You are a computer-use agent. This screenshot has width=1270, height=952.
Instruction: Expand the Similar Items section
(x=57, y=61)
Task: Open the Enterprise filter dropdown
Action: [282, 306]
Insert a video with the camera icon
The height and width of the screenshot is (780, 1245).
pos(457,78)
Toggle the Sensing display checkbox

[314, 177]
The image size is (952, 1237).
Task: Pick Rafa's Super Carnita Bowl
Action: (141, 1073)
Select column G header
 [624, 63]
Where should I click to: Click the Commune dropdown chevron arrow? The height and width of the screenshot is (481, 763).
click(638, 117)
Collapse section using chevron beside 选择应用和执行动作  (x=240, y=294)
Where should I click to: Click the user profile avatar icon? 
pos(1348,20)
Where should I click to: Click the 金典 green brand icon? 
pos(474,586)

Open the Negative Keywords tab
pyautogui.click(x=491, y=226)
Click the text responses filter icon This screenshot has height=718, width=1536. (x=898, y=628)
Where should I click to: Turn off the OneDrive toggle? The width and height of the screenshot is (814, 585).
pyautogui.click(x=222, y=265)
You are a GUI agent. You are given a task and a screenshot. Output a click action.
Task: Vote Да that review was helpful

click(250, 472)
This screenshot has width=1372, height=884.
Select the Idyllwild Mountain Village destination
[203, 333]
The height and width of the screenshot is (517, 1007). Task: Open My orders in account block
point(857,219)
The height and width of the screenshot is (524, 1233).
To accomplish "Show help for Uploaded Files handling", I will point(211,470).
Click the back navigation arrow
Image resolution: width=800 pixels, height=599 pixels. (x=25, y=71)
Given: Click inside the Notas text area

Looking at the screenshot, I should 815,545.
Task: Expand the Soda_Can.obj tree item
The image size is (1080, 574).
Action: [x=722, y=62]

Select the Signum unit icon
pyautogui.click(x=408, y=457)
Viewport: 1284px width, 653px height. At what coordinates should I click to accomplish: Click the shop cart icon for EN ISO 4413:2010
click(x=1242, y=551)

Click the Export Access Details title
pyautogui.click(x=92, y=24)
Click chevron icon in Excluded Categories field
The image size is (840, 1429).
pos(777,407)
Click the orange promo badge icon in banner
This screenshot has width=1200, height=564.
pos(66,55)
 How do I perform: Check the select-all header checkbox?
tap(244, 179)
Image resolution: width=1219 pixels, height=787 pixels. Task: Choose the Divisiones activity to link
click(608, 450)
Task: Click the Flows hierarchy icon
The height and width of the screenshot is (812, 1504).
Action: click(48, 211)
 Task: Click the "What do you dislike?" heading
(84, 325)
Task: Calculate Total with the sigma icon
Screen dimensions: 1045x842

— The problem —
Extract each line of the listing above that contains the word "checkbox", matching its case exactly.

— Response to this exercise —
Toggle the Sensing display checkbox
 How do I perform: Check the select-all header checkbox?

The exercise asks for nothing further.